According to the lawsuit, Robles visited the UC Berkeley campus on Feb. 1 because she wanted to see Yiannopoulos speak. Fifteen minutes after she arrived, violence erupted on campus. Yiannopoulos’ event was immediately canceled amid chaotic protests.

As she was being interviewed by a KGO-TV news station reporter, Robles said, she was attacked by both masked and unmasked assailants with painful pepper spray and bear spray — all because “she chose to exercise her right to freedom of speech and show support for the planned speaker, Milo Yiannopoulos.”

Kiara Robles is attacked with pepper spray during a news interview. (Kiara Robles / U.S. District Court )

She said no campus police were present as she was being attacked.

“Instead, nearly 100 campus police and SWAT members waited in the Student Union building, within eyesight of the violence happening outside, watching the protesters become more belligerent and dangerous,” Robles said.

She claims the university chose to withhold police protection because she, Yiannopoulos and a large number of his supporters are gay and politically conservative.

The university, she said, “has acted to unconstitutionally curtail the 1st Amendment rights of its students and invitees.”

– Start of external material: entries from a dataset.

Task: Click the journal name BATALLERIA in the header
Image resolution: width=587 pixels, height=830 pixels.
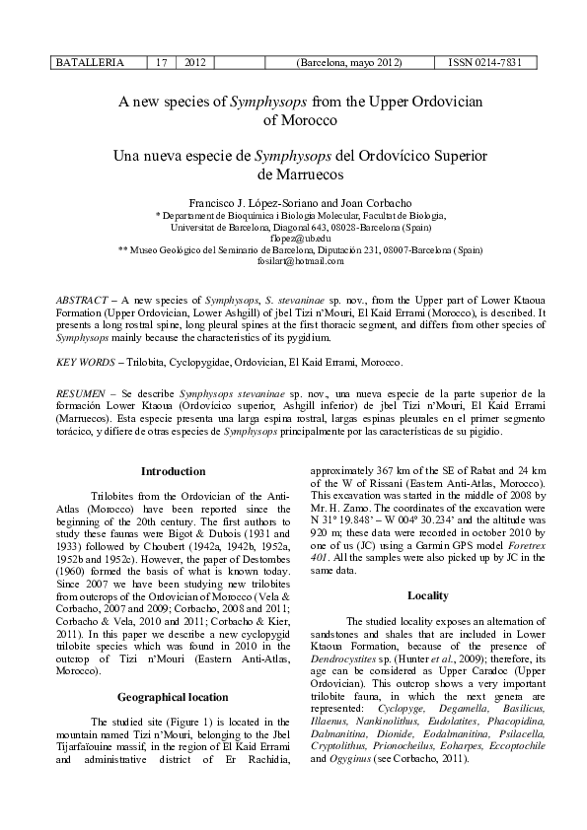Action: pyautogui.click(x=90, y=62)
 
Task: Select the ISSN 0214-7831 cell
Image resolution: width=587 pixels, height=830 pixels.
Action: pyautogui.click(x=485, y=62)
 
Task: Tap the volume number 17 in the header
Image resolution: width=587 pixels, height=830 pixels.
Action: pyautogui.click(x=162, y=62)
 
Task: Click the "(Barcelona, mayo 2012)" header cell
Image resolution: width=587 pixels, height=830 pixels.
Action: pyautogui.click(x=348, y=62)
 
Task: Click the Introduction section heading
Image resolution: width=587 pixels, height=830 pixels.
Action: pyautogui.click(x=174, y=471)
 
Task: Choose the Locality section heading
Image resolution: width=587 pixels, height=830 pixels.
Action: pyautogui.click(x=428, y=595)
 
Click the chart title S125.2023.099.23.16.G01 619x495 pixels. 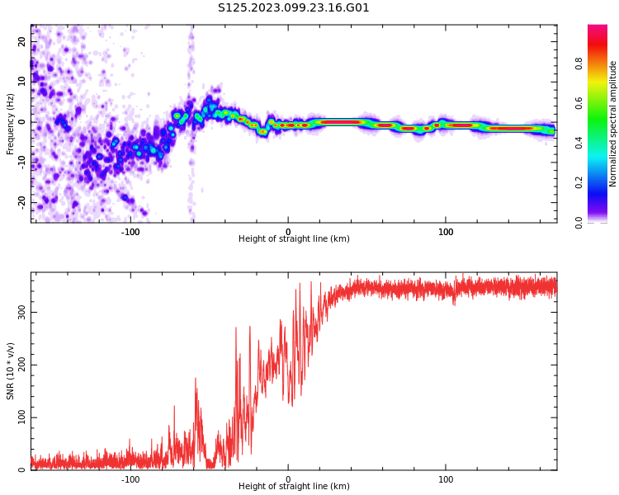tap(294, 8)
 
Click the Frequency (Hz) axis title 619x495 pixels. tap(11, 124)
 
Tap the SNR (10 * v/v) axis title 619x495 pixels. tap(11, 371)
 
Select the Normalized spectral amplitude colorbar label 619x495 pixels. tap(613, 124)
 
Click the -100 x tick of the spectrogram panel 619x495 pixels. tap(130, 231)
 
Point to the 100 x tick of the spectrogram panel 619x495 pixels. tap(446, 231)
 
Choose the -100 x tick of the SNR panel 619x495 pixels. tap(130, 478)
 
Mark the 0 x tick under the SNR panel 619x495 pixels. tap(288, 478)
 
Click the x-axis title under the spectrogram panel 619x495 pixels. tap(294, 239)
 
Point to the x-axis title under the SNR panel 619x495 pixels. tap(294, 487)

She said UC Berkeley students and guests who did “not subscribe to the radical, left-wing philosophies” were subjected “to severe violence and bodily harm for merely expressing a differing viewpoint, in clear contravention of their rights under the 1st Amendment to the U.S. Constitution.”

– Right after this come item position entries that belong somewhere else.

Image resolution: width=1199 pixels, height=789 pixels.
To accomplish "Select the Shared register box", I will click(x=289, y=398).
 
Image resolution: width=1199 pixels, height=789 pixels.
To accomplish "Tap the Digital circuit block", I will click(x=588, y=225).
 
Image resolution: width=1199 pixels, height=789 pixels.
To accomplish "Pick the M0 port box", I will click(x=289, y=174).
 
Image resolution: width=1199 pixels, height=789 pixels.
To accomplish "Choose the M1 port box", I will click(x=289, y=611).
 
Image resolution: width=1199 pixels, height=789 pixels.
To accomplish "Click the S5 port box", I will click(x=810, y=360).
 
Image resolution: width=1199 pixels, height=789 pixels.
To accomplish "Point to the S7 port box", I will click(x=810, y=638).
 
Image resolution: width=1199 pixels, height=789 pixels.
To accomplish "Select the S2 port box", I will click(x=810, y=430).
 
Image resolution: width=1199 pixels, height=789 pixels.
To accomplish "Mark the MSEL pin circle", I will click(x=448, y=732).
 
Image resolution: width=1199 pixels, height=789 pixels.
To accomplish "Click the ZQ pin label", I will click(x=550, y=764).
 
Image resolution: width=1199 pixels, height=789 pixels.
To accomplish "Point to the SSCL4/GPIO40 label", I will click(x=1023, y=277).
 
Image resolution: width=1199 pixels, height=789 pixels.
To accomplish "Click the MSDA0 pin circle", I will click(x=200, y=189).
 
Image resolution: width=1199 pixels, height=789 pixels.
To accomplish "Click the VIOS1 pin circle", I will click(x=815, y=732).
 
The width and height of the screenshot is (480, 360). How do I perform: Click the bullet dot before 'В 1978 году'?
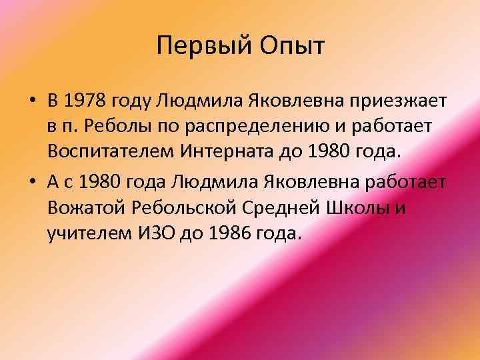(x=32, y=101)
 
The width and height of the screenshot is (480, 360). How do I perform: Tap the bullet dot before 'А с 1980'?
(x=32, y=183)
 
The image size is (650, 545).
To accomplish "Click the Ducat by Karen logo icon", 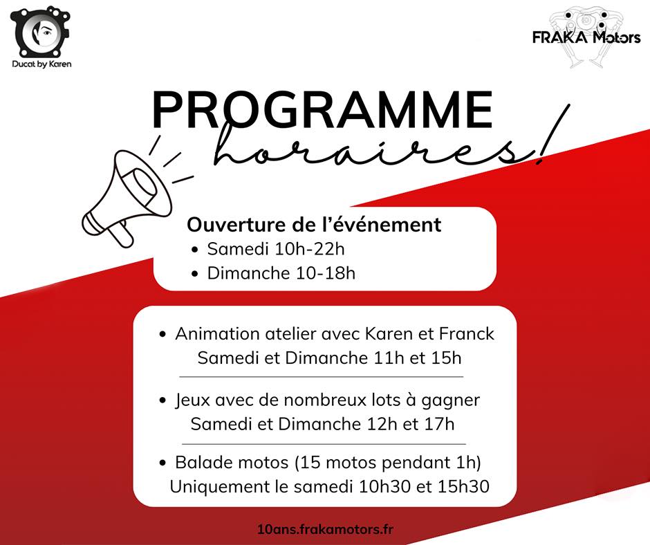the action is tap(40, 32).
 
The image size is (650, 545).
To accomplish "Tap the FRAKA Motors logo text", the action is tap(586, 38).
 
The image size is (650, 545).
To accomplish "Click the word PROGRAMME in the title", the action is tap(322, 111).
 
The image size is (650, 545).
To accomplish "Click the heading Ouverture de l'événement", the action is tap(314, 224).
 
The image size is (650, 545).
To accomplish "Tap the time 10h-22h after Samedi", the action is tap(309, 249).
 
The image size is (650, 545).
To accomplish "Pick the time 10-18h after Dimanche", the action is tap(326, 273).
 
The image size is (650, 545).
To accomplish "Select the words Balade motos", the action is tap(232, 462).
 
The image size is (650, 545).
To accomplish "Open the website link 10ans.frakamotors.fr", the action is tap(325, 529).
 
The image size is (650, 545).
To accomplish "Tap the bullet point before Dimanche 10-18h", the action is tap(195, 274).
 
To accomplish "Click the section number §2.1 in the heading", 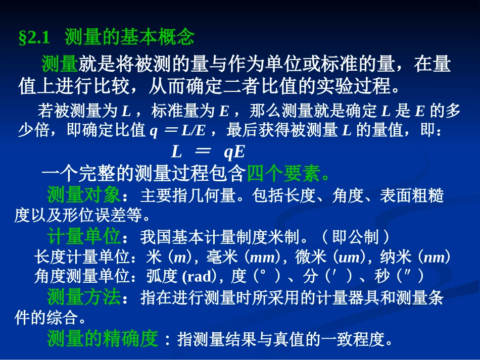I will point(36,39).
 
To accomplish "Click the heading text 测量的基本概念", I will point(129,38).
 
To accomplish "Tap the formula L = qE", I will point(208,151).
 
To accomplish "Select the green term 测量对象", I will point(84,195).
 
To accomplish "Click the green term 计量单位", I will point(84,236).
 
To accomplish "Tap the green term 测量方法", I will point(84,297).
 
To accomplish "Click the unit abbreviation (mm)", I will point(262,257).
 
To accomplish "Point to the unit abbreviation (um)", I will point(349,257).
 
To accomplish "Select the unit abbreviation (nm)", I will point(434,257).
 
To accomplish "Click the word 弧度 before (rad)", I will point(162,277).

The lawsuit’s defendants include: UC Berkeley Chancellor Nicholas Dirks, House Minority Leader Nancy Pelosi (D-Calif.), activist billionaire George Soros, UC President Janet Napolitano, UC Board of Regents Chairwoman Monica Lozano, Berkeley Mayor Jesse Arreguin, and the University of California and Berkeley police departments.

Milo Yiannopoulos speaks at the University of Colorado in Boulder in January. (Jeremy Papasso / Associated Press)
(Jeremy Papasso / Associated Press)

In a statement issued Wednesday, UC Berkeley said it “intends to mount a vigorous and successful defense of its actions, and looks forward to contesting this collection of false claims.”

The university said campus police and administrators are committed to supporting free speech and providing safety.

Prior to the Yiannopoulos event, “administrators and UCPD spent countless hours and substantial University resources planning security measures to enable the event to occur,” the university said. “Faced with an unprecedented level of organized violence, UCPD responded in a manner designed to minimize injuries to innocent members of the surrounding crowd, defend the building from incursion by massed attackers, and protect and safely remove the speaker.”

In the days after the violent protests, UC Berkeley officials said moving officers into the melee would have created a lethal situation.

Authorities blamed a group of violent protesters, whom they described as a paramilitary force, for the disturbance. Armed with bats, steel rods, fireworks and Molotov cocktails, the agitators set a fire on campus and prevented Yiannopoulos from speaking.

Given the current political climate, Robles contends that university officials should have foreseen the violence. She said their actions were “a callous and blatant disregard for safety” for Yiannopoulos’ fans.

“Based on the recent frequency of violence associated with political protest in the United States,” Robles said, “defendants were, at a minimum, grossly negligent — if not intentionally negligent — by hiding behind glass windows in order to further the protestors’ politically motivated agenda — in failing to provide effective police protection for the crowds present at one of their own events.”